While the full story is below, the portion featuring Gambaccini is excerpted here:

Worcester lawyer Andrew J. Gambaccini, who represents law enforcement officers in civil rights cases and other matters, emphasized the difficulty of balancing the competing interests in cases involving the free speech rights of public employees.

“On one side of the ledger, public employees possess the ability to speak freely. But, given their decision to accept public employment, that ability is diminished,” Gambaccini said. “On the other side, public employers have an interest in maintaining the effectiveness of their undertakings, including avoiding the problems inherent in the actual or perceived misconduct of employees, but that interest only may extend as far as the impact on business goes.”

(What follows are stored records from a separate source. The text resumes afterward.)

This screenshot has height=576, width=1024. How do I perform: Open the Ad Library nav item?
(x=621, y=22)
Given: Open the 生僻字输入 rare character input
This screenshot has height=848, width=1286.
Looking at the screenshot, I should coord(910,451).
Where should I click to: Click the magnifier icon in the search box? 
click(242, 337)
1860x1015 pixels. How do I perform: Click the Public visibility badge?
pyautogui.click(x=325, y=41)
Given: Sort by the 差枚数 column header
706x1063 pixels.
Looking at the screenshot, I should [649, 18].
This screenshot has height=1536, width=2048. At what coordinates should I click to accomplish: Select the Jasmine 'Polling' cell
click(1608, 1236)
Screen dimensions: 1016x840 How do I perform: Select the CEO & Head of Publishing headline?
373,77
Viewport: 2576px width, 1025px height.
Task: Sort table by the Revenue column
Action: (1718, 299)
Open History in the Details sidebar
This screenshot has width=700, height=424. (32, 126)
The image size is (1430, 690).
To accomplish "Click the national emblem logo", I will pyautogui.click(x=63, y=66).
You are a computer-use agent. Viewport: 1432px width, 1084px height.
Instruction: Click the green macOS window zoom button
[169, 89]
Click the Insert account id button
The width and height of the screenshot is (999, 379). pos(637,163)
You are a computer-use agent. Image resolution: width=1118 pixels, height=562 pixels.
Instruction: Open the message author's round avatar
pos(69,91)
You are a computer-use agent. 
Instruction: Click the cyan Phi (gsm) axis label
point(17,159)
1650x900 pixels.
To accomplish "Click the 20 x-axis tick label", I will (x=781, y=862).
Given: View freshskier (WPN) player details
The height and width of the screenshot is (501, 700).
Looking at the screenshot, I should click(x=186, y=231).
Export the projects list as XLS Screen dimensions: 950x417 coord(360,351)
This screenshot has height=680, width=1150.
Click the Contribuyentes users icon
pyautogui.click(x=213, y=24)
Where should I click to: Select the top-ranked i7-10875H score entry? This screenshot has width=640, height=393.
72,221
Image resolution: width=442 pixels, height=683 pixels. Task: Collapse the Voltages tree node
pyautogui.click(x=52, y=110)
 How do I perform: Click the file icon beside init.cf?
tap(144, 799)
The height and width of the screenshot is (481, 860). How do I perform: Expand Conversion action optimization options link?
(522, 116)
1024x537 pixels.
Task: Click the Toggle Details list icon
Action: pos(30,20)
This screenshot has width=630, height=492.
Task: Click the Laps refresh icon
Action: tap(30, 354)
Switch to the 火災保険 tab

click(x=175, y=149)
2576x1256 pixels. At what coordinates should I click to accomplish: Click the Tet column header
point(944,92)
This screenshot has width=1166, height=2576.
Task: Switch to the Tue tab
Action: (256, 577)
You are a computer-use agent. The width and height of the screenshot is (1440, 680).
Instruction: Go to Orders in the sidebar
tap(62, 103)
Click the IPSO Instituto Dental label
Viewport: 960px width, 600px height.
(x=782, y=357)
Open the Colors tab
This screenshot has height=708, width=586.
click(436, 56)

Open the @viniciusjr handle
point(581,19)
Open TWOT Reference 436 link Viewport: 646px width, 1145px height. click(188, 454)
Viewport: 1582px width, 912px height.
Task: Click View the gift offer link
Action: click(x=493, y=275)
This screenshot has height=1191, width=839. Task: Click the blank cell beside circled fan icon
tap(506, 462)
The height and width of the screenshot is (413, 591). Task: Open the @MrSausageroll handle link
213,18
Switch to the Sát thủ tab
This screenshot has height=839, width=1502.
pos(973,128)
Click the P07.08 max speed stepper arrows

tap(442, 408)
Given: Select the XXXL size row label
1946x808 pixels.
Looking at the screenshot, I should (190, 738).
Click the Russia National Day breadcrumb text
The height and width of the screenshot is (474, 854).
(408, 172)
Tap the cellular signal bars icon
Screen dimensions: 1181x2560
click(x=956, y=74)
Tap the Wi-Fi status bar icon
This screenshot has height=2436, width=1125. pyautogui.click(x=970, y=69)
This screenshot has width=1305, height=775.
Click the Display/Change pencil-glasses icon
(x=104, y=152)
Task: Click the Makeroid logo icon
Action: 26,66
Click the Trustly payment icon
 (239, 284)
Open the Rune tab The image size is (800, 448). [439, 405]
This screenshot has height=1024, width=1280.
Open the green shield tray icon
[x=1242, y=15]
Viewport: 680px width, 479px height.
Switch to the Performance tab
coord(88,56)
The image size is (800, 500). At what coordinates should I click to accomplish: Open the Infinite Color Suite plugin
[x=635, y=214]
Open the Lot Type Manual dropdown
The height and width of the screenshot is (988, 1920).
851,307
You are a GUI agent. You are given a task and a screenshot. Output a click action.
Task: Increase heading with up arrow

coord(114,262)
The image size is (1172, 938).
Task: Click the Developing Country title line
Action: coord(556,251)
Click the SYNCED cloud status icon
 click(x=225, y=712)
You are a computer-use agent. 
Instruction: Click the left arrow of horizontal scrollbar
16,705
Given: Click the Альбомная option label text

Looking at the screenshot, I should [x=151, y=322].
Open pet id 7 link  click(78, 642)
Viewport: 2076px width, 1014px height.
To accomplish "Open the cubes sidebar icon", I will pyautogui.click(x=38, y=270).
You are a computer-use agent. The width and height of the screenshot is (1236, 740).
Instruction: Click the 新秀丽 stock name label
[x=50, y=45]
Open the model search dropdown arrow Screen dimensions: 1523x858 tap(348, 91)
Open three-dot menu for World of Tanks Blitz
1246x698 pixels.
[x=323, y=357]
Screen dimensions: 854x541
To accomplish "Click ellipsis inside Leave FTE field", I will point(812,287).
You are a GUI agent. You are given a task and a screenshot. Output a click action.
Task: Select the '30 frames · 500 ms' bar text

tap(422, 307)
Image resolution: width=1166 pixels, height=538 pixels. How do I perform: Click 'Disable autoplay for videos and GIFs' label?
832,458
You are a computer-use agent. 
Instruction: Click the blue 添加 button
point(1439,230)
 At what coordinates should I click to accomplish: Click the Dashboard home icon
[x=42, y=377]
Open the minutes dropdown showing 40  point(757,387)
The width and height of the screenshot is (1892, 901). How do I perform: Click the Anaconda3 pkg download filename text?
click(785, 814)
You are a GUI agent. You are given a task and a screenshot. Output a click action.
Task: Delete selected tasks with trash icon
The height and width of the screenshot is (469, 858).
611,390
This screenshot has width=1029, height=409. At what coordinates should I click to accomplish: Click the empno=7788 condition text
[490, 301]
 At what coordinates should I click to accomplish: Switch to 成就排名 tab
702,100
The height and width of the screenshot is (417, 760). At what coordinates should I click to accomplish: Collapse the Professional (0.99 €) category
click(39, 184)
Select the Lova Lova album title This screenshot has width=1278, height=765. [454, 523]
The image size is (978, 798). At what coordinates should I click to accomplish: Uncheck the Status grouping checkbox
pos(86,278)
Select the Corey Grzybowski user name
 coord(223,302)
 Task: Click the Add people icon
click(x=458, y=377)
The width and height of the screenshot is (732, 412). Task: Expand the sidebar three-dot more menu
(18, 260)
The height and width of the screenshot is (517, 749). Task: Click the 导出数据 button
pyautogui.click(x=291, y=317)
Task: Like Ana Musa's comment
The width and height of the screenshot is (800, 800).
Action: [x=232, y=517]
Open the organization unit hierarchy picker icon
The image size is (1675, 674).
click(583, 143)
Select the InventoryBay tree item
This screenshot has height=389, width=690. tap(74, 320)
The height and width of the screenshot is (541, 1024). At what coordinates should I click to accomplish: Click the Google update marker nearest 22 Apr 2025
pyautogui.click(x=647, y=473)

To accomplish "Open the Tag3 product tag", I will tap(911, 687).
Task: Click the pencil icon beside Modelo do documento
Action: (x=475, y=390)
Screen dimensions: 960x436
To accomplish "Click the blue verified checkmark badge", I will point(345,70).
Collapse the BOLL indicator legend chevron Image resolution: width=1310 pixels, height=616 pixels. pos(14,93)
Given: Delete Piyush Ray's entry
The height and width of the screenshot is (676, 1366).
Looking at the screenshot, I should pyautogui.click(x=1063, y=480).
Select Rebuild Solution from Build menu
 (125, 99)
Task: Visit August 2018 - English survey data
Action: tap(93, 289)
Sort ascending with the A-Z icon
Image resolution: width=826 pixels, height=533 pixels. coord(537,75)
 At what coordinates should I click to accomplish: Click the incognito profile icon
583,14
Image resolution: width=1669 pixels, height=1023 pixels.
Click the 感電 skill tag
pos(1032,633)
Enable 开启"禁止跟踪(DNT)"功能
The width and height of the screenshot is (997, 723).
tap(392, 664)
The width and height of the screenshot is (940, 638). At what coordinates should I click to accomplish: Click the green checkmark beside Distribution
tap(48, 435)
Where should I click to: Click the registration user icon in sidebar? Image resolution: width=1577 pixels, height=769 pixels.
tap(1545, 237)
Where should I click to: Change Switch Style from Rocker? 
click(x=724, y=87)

Gambaccini said he foresees the balancing of interests to become more complicated as Hussey’s case proceeds. “While the constitutional question here was difficult, it only will become thornier when a summary judgment record is developed,” Gambaccini said. “It is not easy to quantify the impact on governmental operations occasioned by an employee’s speech.”


Officer disciplined due to George Floyd comment can sue

City claims Facebook post undermined public trust

By: Pat Murphy October 21, 2022

A Cambridge police officer can sue the city for violating his free speech rights by disciplining him over a Facebook post critical of the efforts of Democrats in Congress to honor George Floyd, a U.S. District Court judge has found.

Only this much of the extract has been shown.